Gaughan v. NATIONAL CUTTING HORSE ASS'N
351 S.W.3d 408
Tex. App.2011Background
- Gaughan, a member of the NCHA, requested inspection of the NCHA’s books and records under art. 1396-2.23 (and relatedly art. 1396-2.23A) for a stated proper purpose of assessing financial stewardship.
- NCHA produced 89,214 pages but designated 36,556 pages as confidential under a protective order.
- Protective order allowed challenge process for confidentiality but prohibited dissemination of confidential documents by Gaughan.
- Gaughan’s cross-motions for summary judgment sought declarations including public access to records; NCHA sought summary judgment on confidentiality and attorney’s fees.
- Trial court granted summary judgment for NCHA, entered protective order, and held confidential documents protected; Gaughan appealed.
- Gaughan contends the protective order violates statutory rights and that confidentiality improperly limits public and member access.
Issues
| Issue | Plaintiff's Argument | Defendant's Argument | Held |
|---|---|---|---|
| Right to blanket confidentiality vs statutory access | Gaughan argues art. 1396-2.23A/public access precludes confidentiality | NCHA argues 2.23 provides broader member rights and confidentiality may be imposed | Protective order upheld; confidentiality allowed for non-public records under 2.23 and balance with member rights. |
| Whether documents designated confidential could be protected without in-camera review | Gaughan contends in-camera review was required | Gaughan did not timely contest designations per the order | Court held no in-camera review required given lack of timely, proper challenge under the protective order. |
| Reasonableness/necessity of attorney’s fees | Gaughan challenges $75,000 as excessive; seeks broader scrutiny of pre-suit fees | NCHA submitted uncontroverted affidavit applying eight factors; fees reasonable | Summary judgment for NCHA on attorney’s fees affirmed; no genuine fact issue shown. |
| Scope of member inspection rights vs confidentiality privileges | Gaughan claims broad dissemination rights; seeks public disclosure | Confidential information may be protected; public access limited to financial records under 2.23A | Member rights do not override confidentiality and do not grant unfettered public dissemination; balancing order affirmed. |
Key Cases Cited
- Bacala (In re Bay Area Citizens Against Lawsuit Abuse), 982 S.W.2d 371 (Tex. 1998) (limits on public disclosure of donors; legislative intent of art. 1396-2.23A)

• **Data shown**:
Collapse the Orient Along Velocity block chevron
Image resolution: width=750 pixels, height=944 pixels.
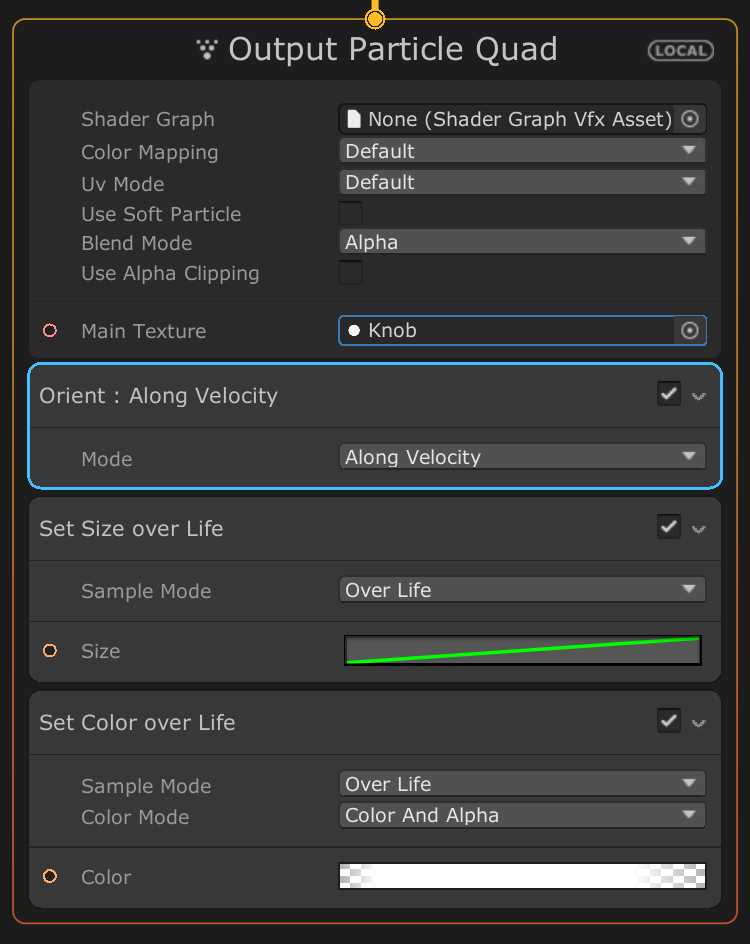click(699, 397)

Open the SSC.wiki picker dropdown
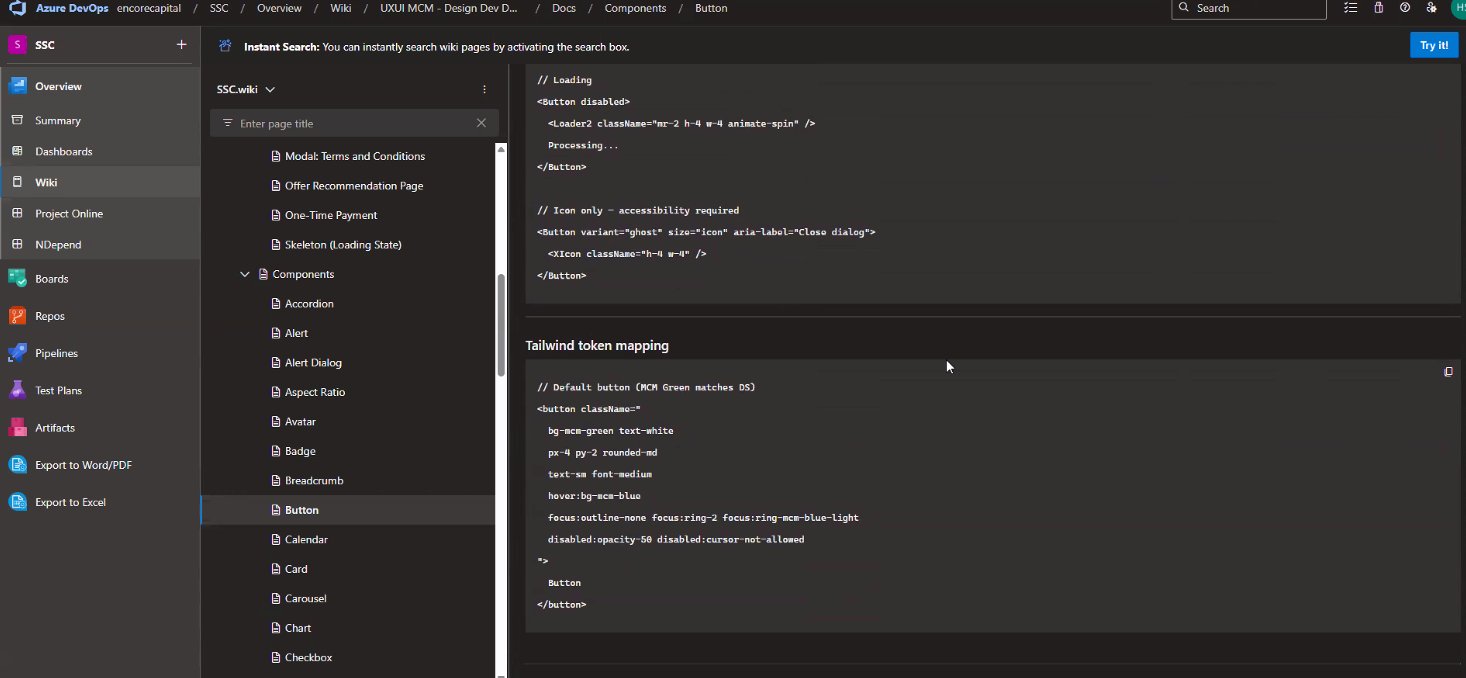click(246, 89)
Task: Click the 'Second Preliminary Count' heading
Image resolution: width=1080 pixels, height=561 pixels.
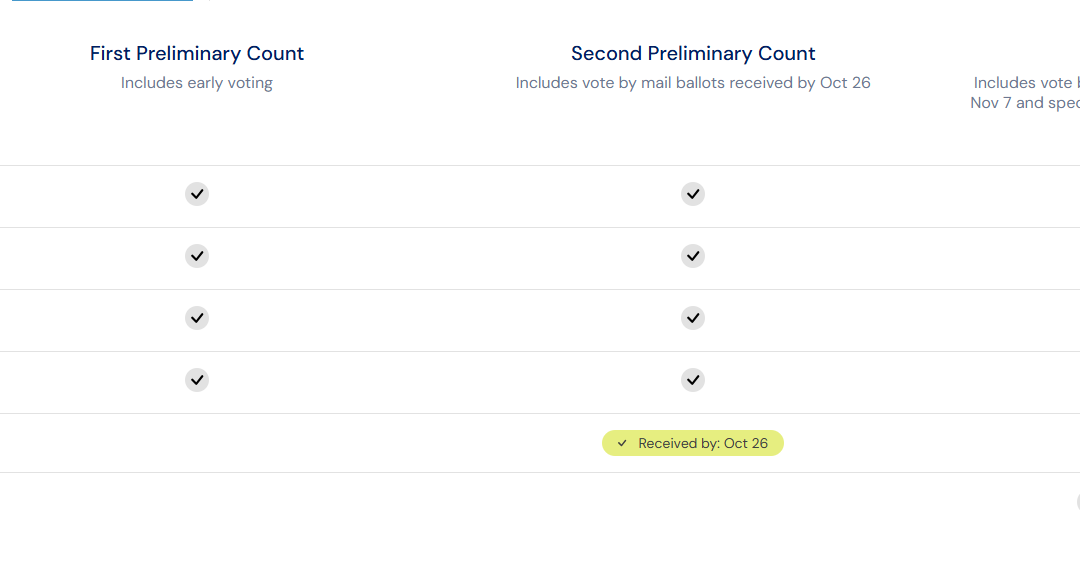Action: (693, 53)
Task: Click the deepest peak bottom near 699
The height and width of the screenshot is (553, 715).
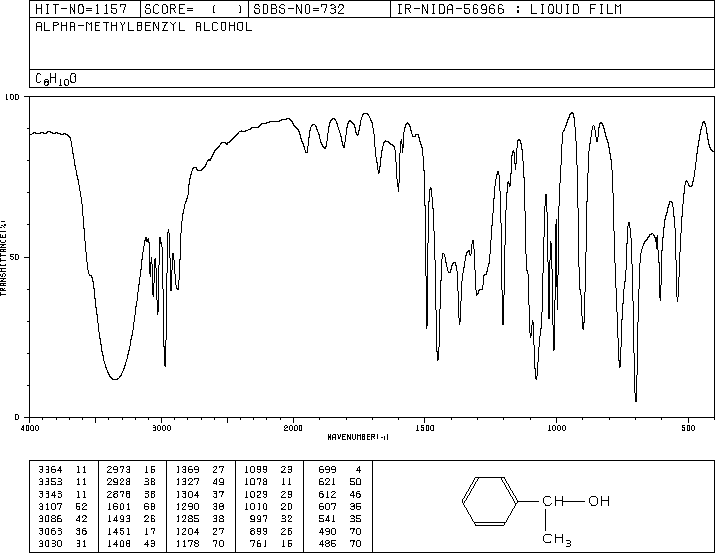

• **Set problem A**: Retype the part of the case summary on Gaughan v. NCHA starting at "- Gaughan’s cross-motions" and ending at "and attorney’s fees.".
• **Set problem B**: Write out the listing again with "Image resolution" changed to "Screenshot size" and nothing else altered. Leave the pictures out.

• **Correct result A**:
- Gaughan’s cross-motions for summary judgment sought declarations including public access to records; NCHA sought summary judgment on confidentiality and attorney’s fees.

• **Correct result B**:
Collapse the Orient Along Velocity block chevron
Screenshot size: width=750 pixels, height=944 pixels.
click(699, 397)

Open the SSC.wiki picker dropdown
click(246, 89)
Task: Click the 'Second Preliminary Count' heading
Screenshot size: width=1080 pixels, height=561 pixels.
Action: (693, 53)
Task: Click the deepest peak bottom near 699
The height and width of the screenshot is (553, 715).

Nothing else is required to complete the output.